◆ **EXCERPT**:
Court Opinion

ID: 5895870
Source: CourtListenerOpinion
Date Created: 2022-01-13 03:04:32.34582+00
Date Added: 2024-06-11T08:45:29.910382
License: Public Domain

Appeal by the defendant from a judgment of the Supreme Court, Kings County (Lentol, J.), rendered September 7, 1978, convicting him of murder in the second degree and assault in the first degree, upon a jury verdict, and imposing sentence. The appeal brings up for review the denial, after a hearing, of that branch of the defendant’s omnibus motion which was to suppress identification testimony.
Ordered that the judgment is affirmed.
Our review of the evidence adduced at the Wade hearing indicates that neither the photographic array nor the lineup were suggestive. We note that the detective’s remark to a complaining witness that "We have someone in the office that I want you to look at” was not improper (see, People v Warner, 125 AD2d 430).
Viewing the evidence adduced at the trial in the light most favorable to the People, which included identifications of the defendant by two complaining witnesses, we find that the evidence is sufficient as a matter of law to support the defendant’s convictions of the crimes charged. Moreover, upon the exercise of our factual review power, we are satisfied that the evidence was of sufficient quantity and quality to establish the defendant’s guilt beyond a reasonable doubt.

◆ **WORK TO COMPLETE**:
[1] List every date that appears in the court opinion, from its header lines through its final paragraph.
[2] Rewrite the court opinion between "ID: 5895870" and "125 AD2d 430).", inclusive, replacing "judgment" with "decision".
[3] Continue the court opinion on the murder and assault appeal from the point where it stops.

◆ **STORED DATA**:
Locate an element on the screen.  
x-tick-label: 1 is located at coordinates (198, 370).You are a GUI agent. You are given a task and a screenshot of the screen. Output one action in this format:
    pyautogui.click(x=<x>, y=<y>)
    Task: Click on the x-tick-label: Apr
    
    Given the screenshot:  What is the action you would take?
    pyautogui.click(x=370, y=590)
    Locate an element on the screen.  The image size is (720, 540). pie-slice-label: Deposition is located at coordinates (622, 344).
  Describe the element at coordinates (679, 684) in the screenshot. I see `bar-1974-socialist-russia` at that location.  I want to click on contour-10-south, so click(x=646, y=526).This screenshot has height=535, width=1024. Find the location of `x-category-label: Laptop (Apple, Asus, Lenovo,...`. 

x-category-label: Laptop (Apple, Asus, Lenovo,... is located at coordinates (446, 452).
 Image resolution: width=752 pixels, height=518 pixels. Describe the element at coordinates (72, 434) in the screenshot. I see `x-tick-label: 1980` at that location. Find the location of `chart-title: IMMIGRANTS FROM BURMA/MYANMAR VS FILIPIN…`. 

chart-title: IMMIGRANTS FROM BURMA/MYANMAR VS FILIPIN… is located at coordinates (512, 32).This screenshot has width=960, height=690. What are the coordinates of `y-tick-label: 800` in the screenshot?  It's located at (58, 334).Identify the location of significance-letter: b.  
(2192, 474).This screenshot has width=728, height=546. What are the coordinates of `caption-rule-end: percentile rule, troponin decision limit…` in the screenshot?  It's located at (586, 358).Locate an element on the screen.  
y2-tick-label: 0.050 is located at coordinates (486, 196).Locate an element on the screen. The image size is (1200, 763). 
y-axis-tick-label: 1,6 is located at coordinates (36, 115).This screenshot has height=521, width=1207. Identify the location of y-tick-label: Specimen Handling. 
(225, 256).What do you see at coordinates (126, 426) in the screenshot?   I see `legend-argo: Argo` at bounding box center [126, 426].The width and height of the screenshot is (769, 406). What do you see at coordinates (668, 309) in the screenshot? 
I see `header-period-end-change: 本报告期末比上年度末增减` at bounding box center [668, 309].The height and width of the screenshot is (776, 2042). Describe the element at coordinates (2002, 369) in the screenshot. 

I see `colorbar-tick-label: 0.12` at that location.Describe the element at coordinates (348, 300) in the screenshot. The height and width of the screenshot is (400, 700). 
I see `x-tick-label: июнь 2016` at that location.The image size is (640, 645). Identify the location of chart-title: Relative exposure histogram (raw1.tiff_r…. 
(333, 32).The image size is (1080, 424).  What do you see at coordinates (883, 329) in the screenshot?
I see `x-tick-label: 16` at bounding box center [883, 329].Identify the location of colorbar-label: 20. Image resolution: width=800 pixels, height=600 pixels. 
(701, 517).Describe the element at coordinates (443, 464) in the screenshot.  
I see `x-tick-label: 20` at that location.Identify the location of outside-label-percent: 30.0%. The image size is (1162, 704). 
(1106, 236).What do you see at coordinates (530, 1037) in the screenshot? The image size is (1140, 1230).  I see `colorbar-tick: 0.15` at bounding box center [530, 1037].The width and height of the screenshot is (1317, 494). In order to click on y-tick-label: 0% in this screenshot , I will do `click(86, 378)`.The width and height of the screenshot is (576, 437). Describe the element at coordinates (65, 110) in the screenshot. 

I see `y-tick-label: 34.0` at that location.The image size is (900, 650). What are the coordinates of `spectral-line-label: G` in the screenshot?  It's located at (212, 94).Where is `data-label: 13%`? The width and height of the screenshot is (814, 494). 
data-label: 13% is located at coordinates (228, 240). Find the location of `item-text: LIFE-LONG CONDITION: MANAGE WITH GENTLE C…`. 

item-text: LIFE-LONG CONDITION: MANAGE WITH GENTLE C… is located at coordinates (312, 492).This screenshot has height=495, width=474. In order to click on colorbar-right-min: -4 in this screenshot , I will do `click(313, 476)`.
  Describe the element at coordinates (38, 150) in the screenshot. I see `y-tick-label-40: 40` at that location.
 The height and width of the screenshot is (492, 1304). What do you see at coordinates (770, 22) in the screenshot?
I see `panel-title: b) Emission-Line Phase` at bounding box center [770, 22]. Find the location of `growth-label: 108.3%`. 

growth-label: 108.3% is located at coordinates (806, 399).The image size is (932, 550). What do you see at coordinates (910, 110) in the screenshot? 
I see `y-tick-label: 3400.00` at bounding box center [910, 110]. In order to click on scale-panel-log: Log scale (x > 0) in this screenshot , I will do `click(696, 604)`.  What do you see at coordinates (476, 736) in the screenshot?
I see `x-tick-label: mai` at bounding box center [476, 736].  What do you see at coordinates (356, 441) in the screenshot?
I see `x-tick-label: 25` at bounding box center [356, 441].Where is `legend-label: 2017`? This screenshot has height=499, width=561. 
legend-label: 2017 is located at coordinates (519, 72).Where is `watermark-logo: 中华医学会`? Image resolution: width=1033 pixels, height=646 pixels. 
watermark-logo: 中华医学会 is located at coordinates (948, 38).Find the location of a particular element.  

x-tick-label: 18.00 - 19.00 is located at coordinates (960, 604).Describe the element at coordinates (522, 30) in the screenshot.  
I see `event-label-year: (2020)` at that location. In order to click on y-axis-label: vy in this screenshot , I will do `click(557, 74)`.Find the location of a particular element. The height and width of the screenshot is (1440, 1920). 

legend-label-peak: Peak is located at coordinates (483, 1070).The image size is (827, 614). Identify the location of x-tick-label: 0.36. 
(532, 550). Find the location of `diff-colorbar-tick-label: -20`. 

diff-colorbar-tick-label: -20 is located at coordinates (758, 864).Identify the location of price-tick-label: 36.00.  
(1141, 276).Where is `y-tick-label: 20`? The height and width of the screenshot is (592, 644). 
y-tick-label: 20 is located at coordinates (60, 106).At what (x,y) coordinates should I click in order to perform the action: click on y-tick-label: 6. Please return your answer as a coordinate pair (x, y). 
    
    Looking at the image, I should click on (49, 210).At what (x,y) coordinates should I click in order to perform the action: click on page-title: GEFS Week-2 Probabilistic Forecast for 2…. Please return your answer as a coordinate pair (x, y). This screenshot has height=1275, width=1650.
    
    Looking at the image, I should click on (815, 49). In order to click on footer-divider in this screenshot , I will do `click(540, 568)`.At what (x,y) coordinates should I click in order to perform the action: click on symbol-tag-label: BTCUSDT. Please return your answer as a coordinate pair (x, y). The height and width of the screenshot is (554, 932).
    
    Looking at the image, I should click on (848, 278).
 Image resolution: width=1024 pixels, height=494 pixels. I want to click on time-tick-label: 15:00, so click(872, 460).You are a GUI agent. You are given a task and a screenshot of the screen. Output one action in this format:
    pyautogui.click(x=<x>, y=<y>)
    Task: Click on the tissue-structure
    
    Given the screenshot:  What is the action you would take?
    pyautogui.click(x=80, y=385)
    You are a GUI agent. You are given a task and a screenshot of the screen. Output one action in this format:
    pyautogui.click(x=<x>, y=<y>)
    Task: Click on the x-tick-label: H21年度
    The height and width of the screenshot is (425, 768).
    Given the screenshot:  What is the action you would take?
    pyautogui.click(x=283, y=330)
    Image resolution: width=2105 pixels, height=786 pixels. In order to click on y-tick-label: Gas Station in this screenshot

◆ **TASK-BY-TASK RESULTS**:
[1]
2022-01-13 03:04:32.34582+00
2024-06-11T08:45:29.910382
September 7, 1978

[2]
ID: 5895870
Source: CourtListenerOpinion
Date Created: 2022-01-13 03:04:32.34582+00
Date Added: 2024-06-11T08:45:29.910382
License: Public Domain

Appeal by the defendant from a decision of the Supreme Court, Kings County (Lentol, J.), rendered September 7, 1978, convicting him of murder in the second degree and assault in the first degree, upon a jury verdict, and imposing sentence. The appeal brings up for review the denial, after a hearing, of that branch of the defendant’s omnibus motion which was to suppress identification testimony.
Ordered that the decision is affirmed.
Our review of the evidence adduced at the Wade hearing indicates that neither the photographic array nor the lineup were suggestive. We note that the detective’s remark to a complaining witness that "We have someone in the office that I want you to look at” was not improper (see, People v Warner, 125 AD2d 430).

[3]
Although several of the remarks made by the prosecutor in his summation were better left unsaid, the defendant was not deprived of a fair trial.
Defense counsel failed to request an alibi charge or except to the lack thereof, and thus this issue is not preserved for our review. Given the strong evidence of the defendant’s guilt, and that the trial court’s instructions, when taken as a whole, properly instructed the jury that the People bore the burden of proof as to the complicity of the defendant in the charged *683crimes, we decline to reach this issue in the interest of justice (see, People v Perez, 127 AD2d 707).
The defendant’s other contentions are either unpreserved for appellate review or without merit. Bracken, J. P., Brown, Rubin and Spatt, JJ., concur.